Isolamento — a público-dependência

Opinião de João Costa

João Bruto da CostaEm visita estatutária à ilha das Flores, o Presidente do Governo, Vasco Cordeiro, declarou ser essencial que as ilhas mais pequenas tenham investimento público. Não deixa de ser verdade que em ilhas onde não há captação de investimento privado, onde as frágeis economias não encontram modelos de sustentabilidade e onde o isolamento se tem acentuado com o passar dos anos, só os investimentos públicos geram algum movimento na economia.

Mas se isso não surpreende, pois é doutrina socialista fazer depender dos dinheiros públicos alguma economia – veja-se a teoria económica do actual governo da república – não apenas as ilhas mais pequenas, mas todos os Açores deveriam merecer, por parte de Vasco Cordeiro, igual distinção, ou seja, ser essencial que todas as ilhas tivessem investimentos públicos.

O que torna esta distinção das ilhas mais pequenas uma confessa incapacidade dos governos socialistas com 20 anos de poder é o facto de não terem existido políticas capazes de gerar economia privada, investimento privado, emprego privado e, em geral, riqueza que fosse sinónimo de sustentabilidade e garantia de um futuro mais promissor.

As ilhas, que já ninguém chama de coesão sob pena de passarmos a ser o “arquipélago da coesão”, vivem ciclos de grandes obras públicas que mascaram os problemas mais profundos e geram ilusão de pujança económica. O problema, é que não podemos viver apenas do investimento público em obras de regime, a não ser que essas obras tenham propositadamente erros e vícios para que ocorram obras em cima de obras para todo o sempre.
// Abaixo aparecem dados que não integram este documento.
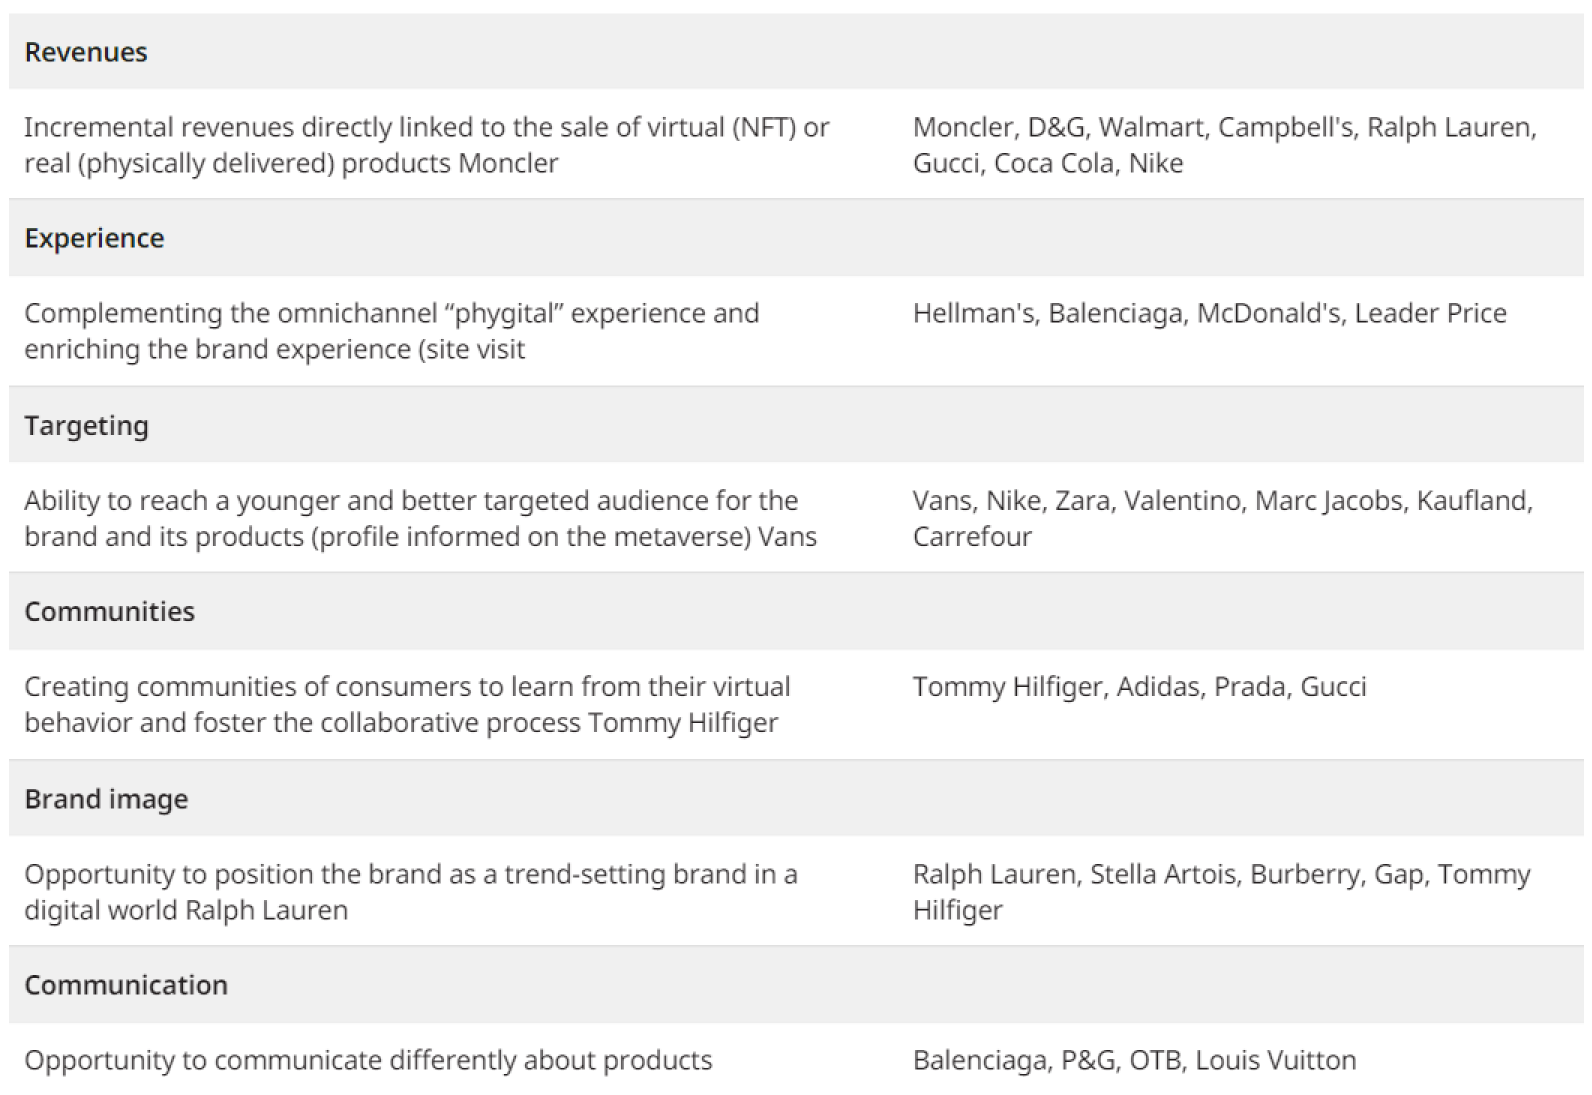Click the word 'Carrefour' in Targeting brands
The width and height of the screenshot is (1592, 1095).
pyautogui.click(x=972, y=536)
Há exemplos disso, mas não é desejável que assim se continue.

Outro problema é que os investimentos públicos, em obras mais ou menos faustosas ou em outras essenciais, são maioritariamente dependentes em exclusivo de fundos da União Europeia, que apesar de alguns acharem que os devemos gastar à grande, chegará o dia em que a Europa se questionará sobre a necessidade de tão grande volume de dinheiro para desenvolver uma região e esta continuar a depender desses mesmos fundos para que aconteça alguma economia, através de investimentos públicos.

A questão central é sabermos diagnosticar o porquê das ilhas mais pequenas continuarem a ter por essencial alguns sacos de cimento e afins para o seu desenvolvimento.
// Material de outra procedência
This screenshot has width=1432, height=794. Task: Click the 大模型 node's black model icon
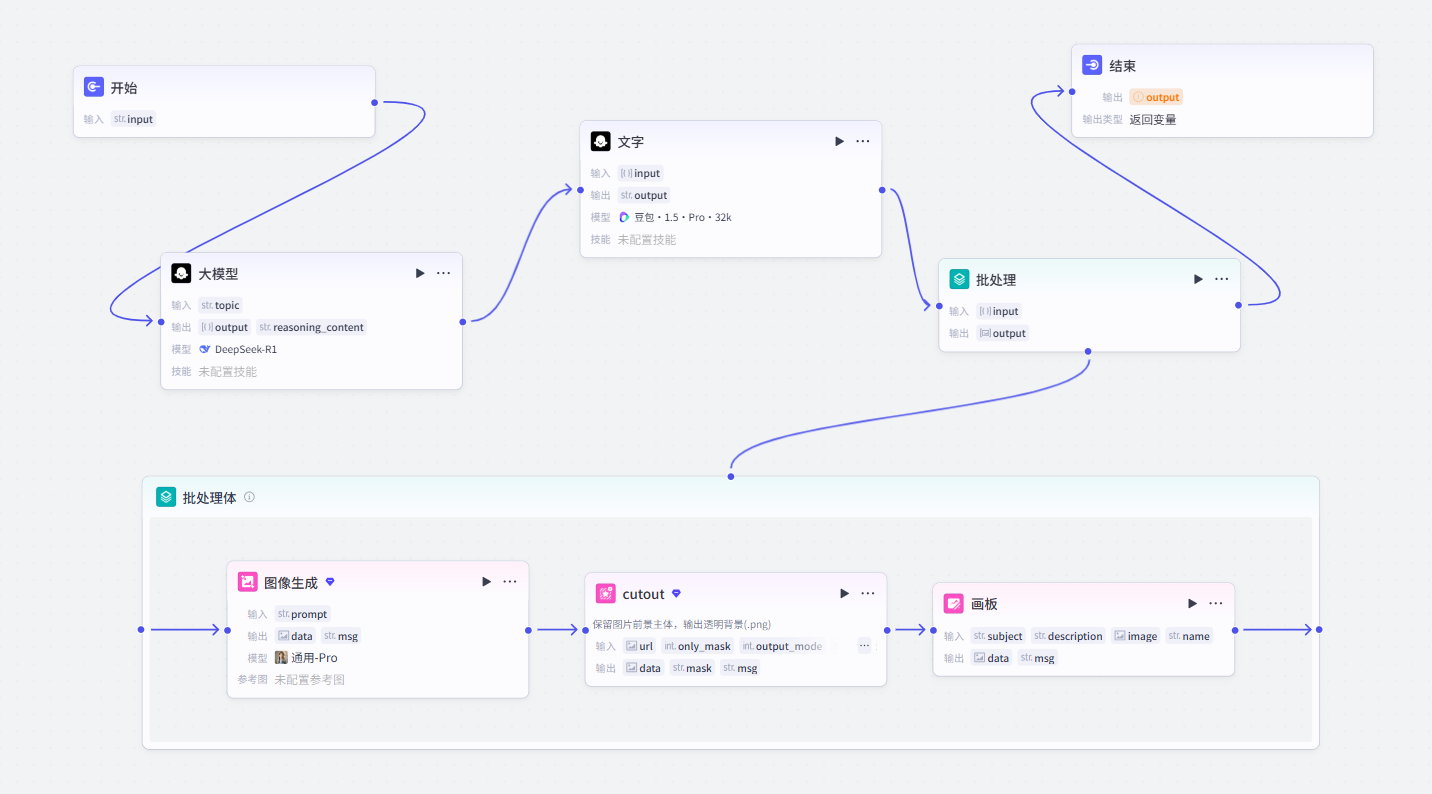coord(181,273)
Na realidade, isto continua a suceder porque continuamos a ter no governo quem já se enredou de tal forma em vícios de governação, em dogmas, em preconceitos e em ciclos viciosos que se torna impossível esperar algum rasgo de imaginação, de capacidade de inovação ou até, simplesmente, de constatação do óbvio; uma das principais razões para a inexistência de economia privada nas ilhas. E esse óbvio é o contínuo isolamento que decapita a possibilidade de um mercado interno potenciador das pequenas economias, dos pequenos negócios privados, da criação de emprego, do empreendedorismo e, por fim, da não exclusividade do investimento público para que ocorra alguma actividade económica.

Passados mais quatro anos em vinte de governos liderados pelo PS, as ilhas não conseguem aproximar-se para negócios comuns; o mercado interno contínua uma miragem, em certos casos é mais fácil ter trocas comerciais com longínquos mercados do que com uma ilha vizinha; continuamos a não explorar as potencialidades produtivas dos Açores e a ter um governo incapaz de sair do seu jogo de poder e de obediências para quem uma obra pública é essencial, não só para movimentar as ilhas como para sustentar dependências.